## Selected excerpt
Congress, the White House, and even the Vatican have voiced opinions in the Schiavo case. The Vatican said that her death would be like capital punishment for an innocent woman. Congress and President George Bush collaborated on a last-ditch effort to force the reinsertion of her feeding tube, but their efforts were refused in a series of state and federal court rulings. Protestors have streamed into Pinellas Park over the past few weeks when the story of Terri Schiavo began to become a national controversy. The numbers of protestors grew steadily as her ordeal lengthened and the battle waged by her family grew to epic proportions. Upon hearing that Terri had died, protestors gathered outside the hospice began praying, singing hymns, and hugging each other. One woman said, "Words cannot express the rage I feel. Is my heart broken for this? Yes."
Legislators in Florida's State House of Representatives observed a moment of silence upon hearing of Schiavo's death. Before asking the assembly to bow their heads, Dennis Bexley spoke to the group and said, "Terri Schiavo is now a martyr, and her death is not in vain. We do have a cultural crisis, and our public policy debate balancing our value of the right to die with dignity and our value for every human life, no matter their disability, is not resolved."

## List of tasks
A: According to the Terri Schiavo passage, why did the effort by Congress and President George Bush to force the reinsertion of her feeding tube fail?
B: List every action the Terri Schiavo passage says the protestors outside the hospice took when they heard she had died.
C: Pick up the account of reactions to Terri Schiavo's death right after its final sentence and carry it on.

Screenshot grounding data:
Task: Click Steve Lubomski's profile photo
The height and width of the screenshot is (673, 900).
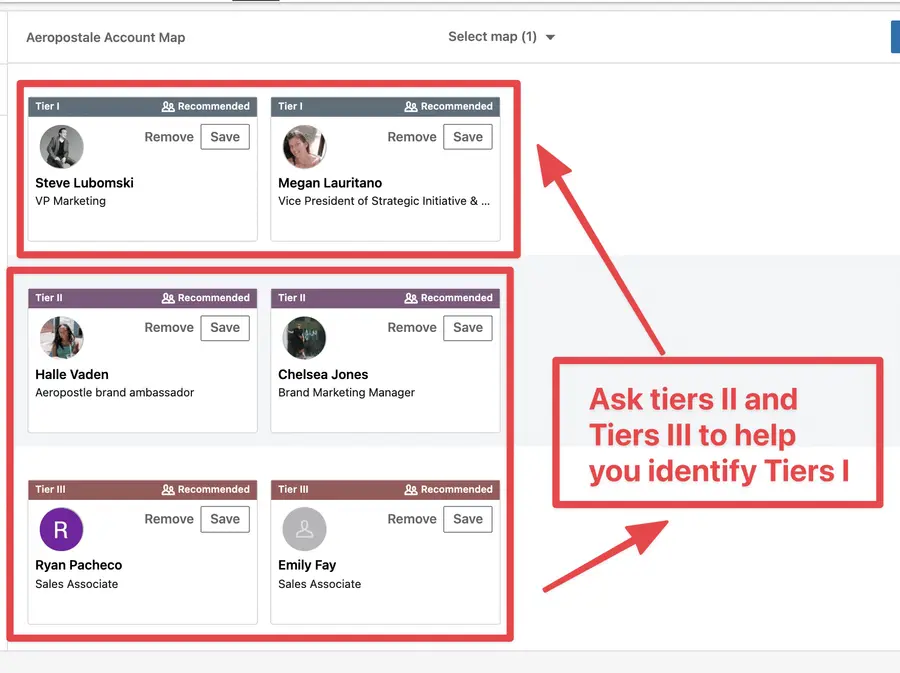Action: 61,147
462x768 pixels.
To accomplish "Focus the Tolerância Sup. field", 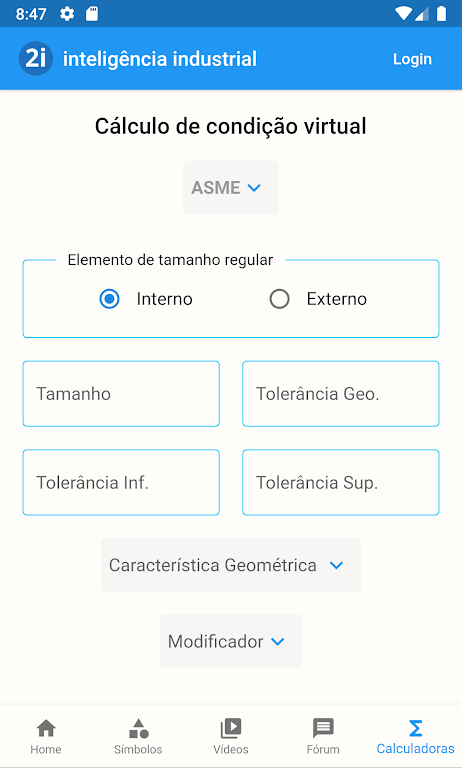I will (340, 482).
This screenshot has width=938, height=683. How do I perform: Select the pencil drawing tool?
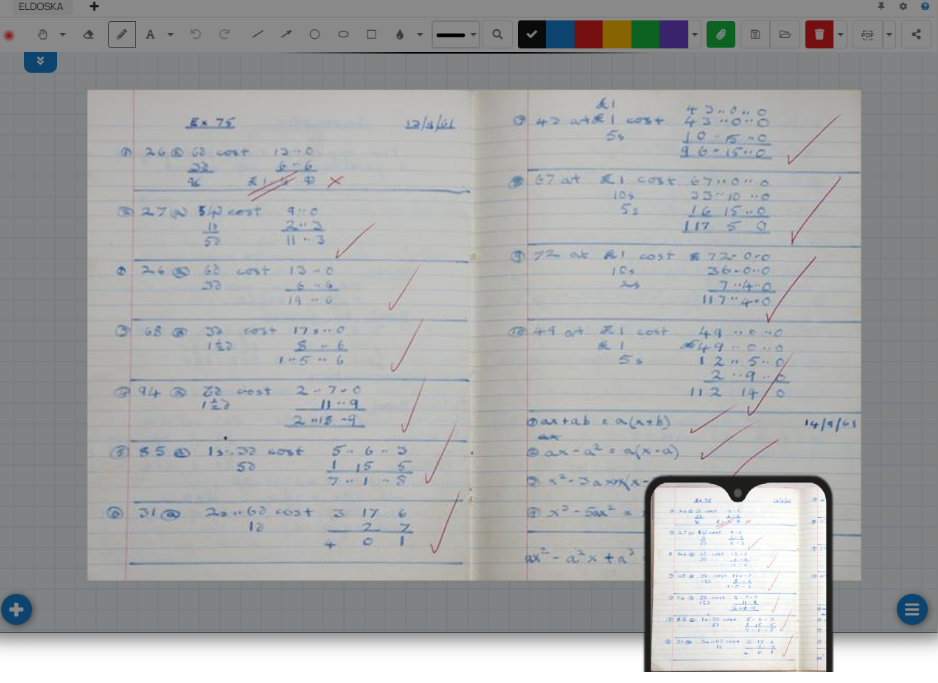[122, 34]
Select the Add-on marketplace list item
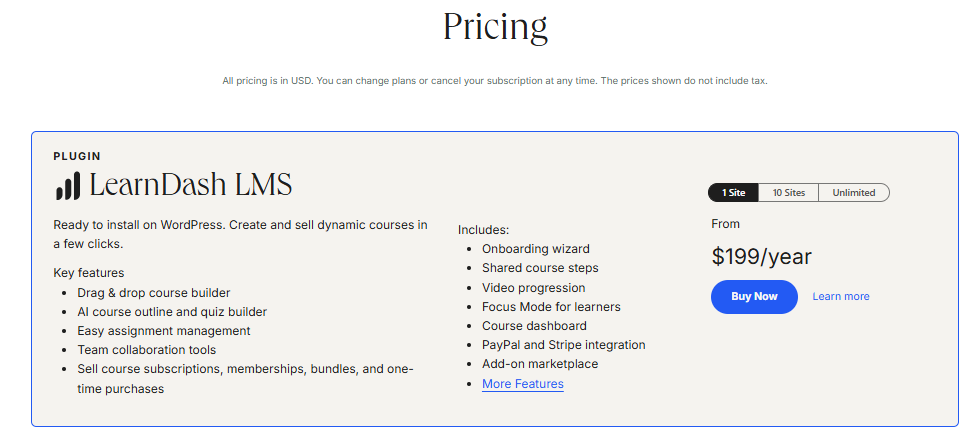 tap(540, 364)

## Written responses
A: The effort failed because a series of state and federal court rulings refused it.

B:
- Praying
- Singing hymns
- Hugging each other

C:
Florida’s Governor, Jeb Bush, offered condolences immediately upon hearing the news. "After an extraordinarily difficult and tragic journey, Terri Schiavo is at rest. Columba and I offer our condolences to Mr. and Mrs. Schindler, Bobby Schindler, Suzanne Vitadamo (Terri’s’ sister) and to all those who offered their prayers and support to Terri's family over these past weeks, months, and years," he said. "These prayers were not in vain." His statement pointedly omitted offering condolences to Terri’s husband, Michael, coldly making it clear that he disagreed with the court’s decision to allow Terri to die naturally, with dignity. "Many across our state and around the world are deeply grieved by the way Terri died," Bush said. "I feel that grief very sharply as well. I remain convinced, however, that Terri's death is a window through which we can see the many issues left unresolved in our families and in our society."
His brother, President George W. Bush, was much more diplomatic and universal in his response to the news. The elder Bush said "millions of Americans are saddened" by Schiavo's death. Bush said he's urging those who honor Schiavo to "continue to build a culture of life" where all Americans are protected--"especially those who live at the mercy of others." He said in cases where there is serious doubt, "the presumption should be in favor of life."
Although the life of Terri Schiavo is now over, and her family can try to put their lives back together, the debate over the questions raised by her death will surely continue.